* [Stored items]:
------------------------------------------------------------------------
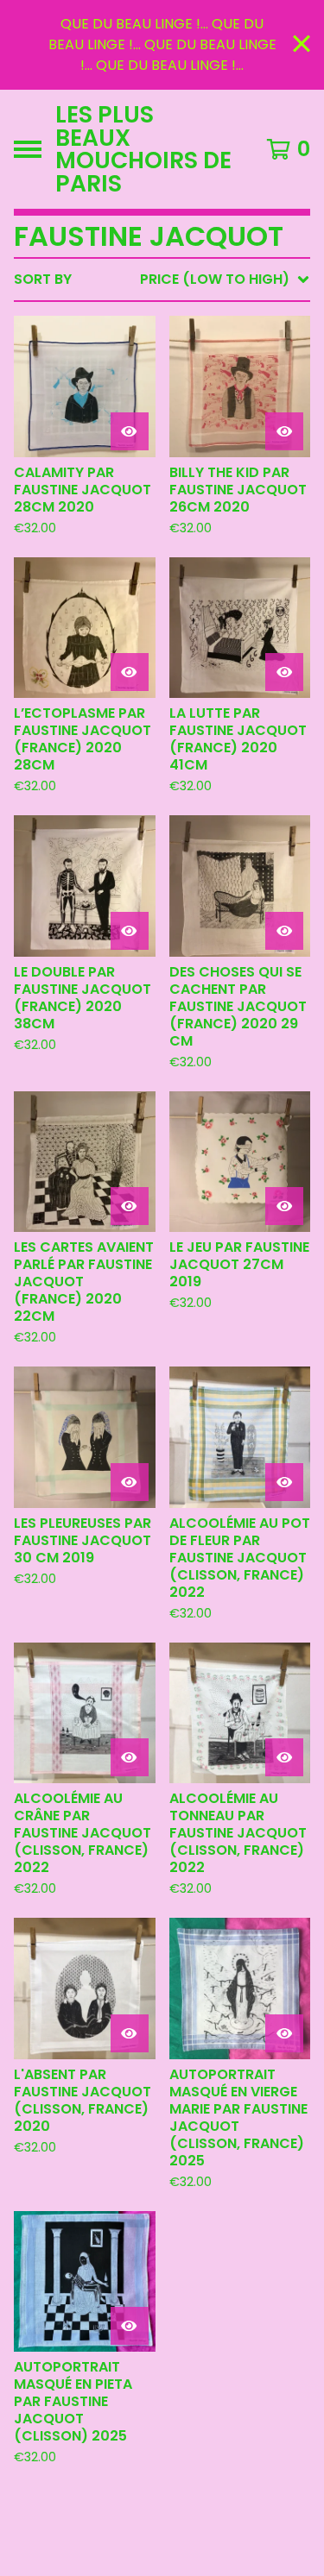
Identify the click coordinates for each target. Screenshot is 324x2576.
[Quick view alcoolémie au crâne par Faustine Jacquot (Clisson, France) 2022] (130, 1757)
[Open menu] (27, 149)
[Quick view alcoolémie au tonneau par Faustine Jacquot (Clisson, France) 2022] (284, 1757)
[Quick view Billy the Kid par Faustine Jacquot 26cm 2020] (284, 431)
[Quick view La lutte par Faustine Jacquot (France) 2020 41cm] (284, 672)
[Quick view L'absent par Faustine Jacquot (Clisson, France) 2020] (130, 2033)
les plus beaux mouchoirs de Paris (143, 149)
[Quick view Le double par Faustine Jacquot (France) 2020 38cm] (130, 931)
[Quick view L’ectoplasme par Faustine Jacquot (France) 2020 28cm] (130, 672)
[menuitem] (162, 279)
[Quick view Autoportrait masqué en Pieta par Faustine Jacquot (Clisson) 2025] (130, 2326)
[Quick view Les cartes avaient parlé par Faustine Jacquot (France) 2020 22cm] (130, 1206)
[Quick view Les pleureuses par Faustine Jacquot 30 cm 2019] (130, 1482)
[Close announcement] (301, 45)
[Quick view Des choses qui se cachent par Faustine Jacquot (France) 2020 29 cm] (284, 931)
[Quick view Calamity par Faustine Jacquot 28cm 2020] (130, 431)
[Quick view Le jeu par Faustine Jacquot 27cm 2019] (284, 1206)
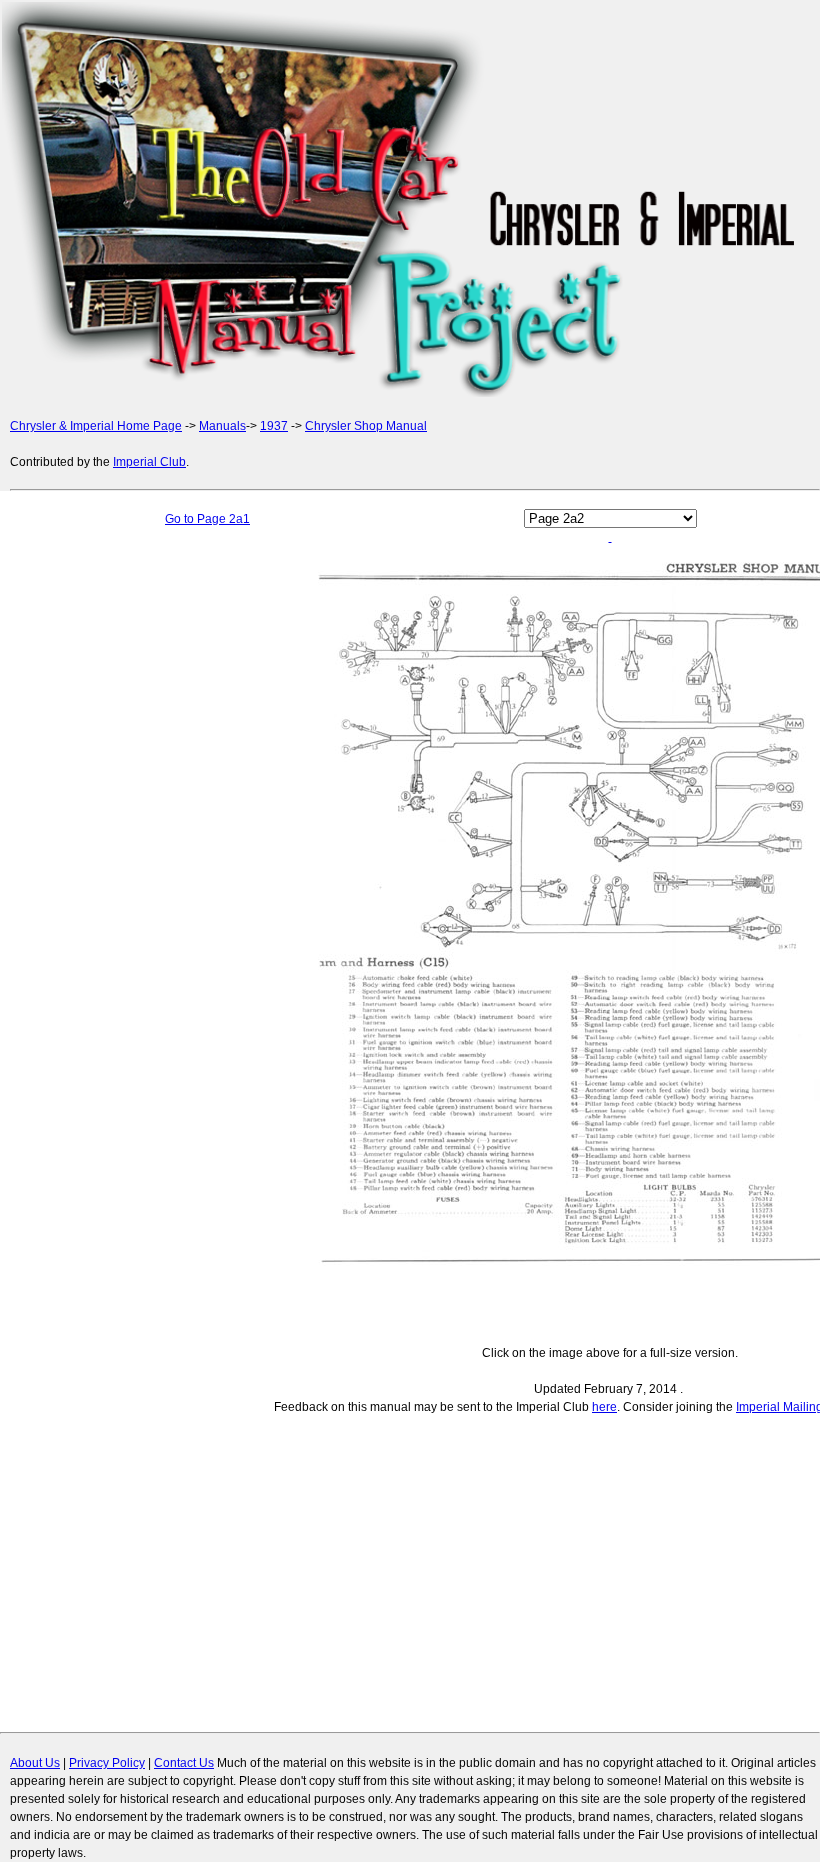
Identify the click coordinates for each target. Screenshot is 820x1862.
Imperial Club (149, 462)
------------------------------------------------------------------------
* [Problem description]: A single number is the whole answer: the tally of lines above that contain "each".

* [Task output]: 2